盛り付けした料理を新しい給食カートに入れる職員=福井市の福井県立病院

 福井市の福井県立病院は、食中毒を引き起こすノロウイルスなどを死滅させる新しい機能を持った給食カートを業者と共同開発し、運用を始めた。85度以上の高温で90秒以上再加熱できるカートで、焦げや水分の過度な蒸発などを防ぐ加熱制御ソフトも同時に開発。対応する食器も新しく作り出した。より安全で温かい食事が提供でき、入院患者からも好評だという。同病院によると、ノロウイルス対応の給食カートは全国初。
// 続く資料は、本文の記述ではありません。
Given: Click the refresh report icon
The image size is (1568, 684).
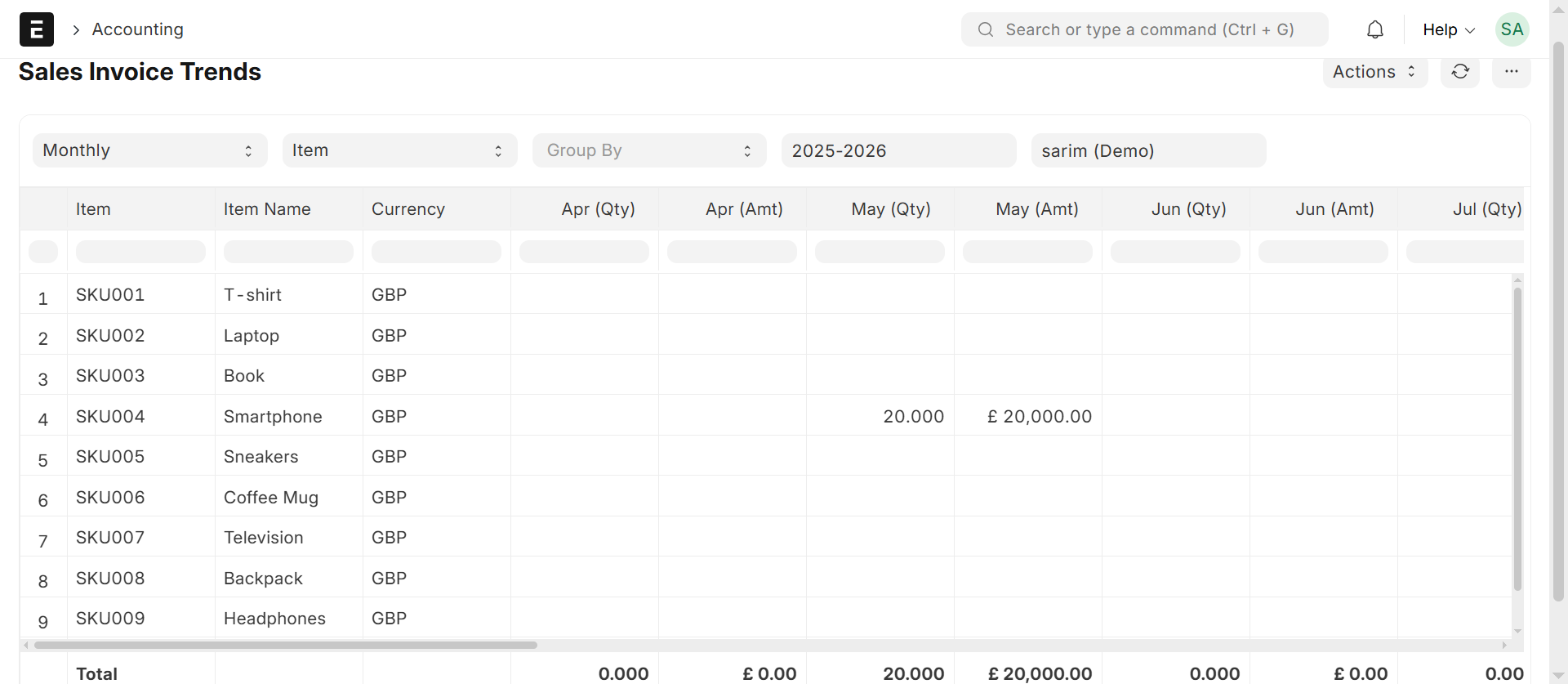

 同病院では加熱調理した食材をいったん急速冷却し、提供前に再加熱する方式を採用している。従来カートの再加熱機能は食中毒を引き起こす多くの菌が死滅する75度以上で60秒以上。しかし感染力が強いノロウイルスは死滅せず、これまでは盛り付け時などに細心の注意が必要だった。このリスクを排除しようと、約2年前からエージーピー(本社・東京)と新機能の開発を進めていた。

 同病院では常食、嚥下(えんげ)食、離乳食、糖尿病食などを提供しており、メニューは主菜、副菜、汁物で580種類。カート1台には24人分のさまざまな種類の食事が入る。85度以上、90秒以上を維持しつつ、すべてを一度に同じ温度、時間で再加熱すると、焦げたり、蒸発で水分が不足したりして食味を損なうメニューもあったため、主菜、副菜、汁物などに応じ加熱を制御するソフトも作った。

 食器に盛る量によっても加熱具合を変える必要があり、伝熱力が異なる機能性食器も鯖江市の下村漆器店と連携して開発。皿や小鉢、トレーなどが出来上がった。

 同病院で稼働している給食カートは50機以上あり、10月末時点での新カートは21機。今後全てを新カートに移行予定だ。栄養管理室の小寺由美次長は「毎日の食事こそが健康のために一番重要。患者の病名や症状に合わせて作られている。安全でおいしい病院食を食べてほしい」と話した。入院患者の女性(35)=福井市=は「5年前に入院したときと比べると、熱々でおいしくなった。衛生面が向上しているのも安心できていい」と話していた。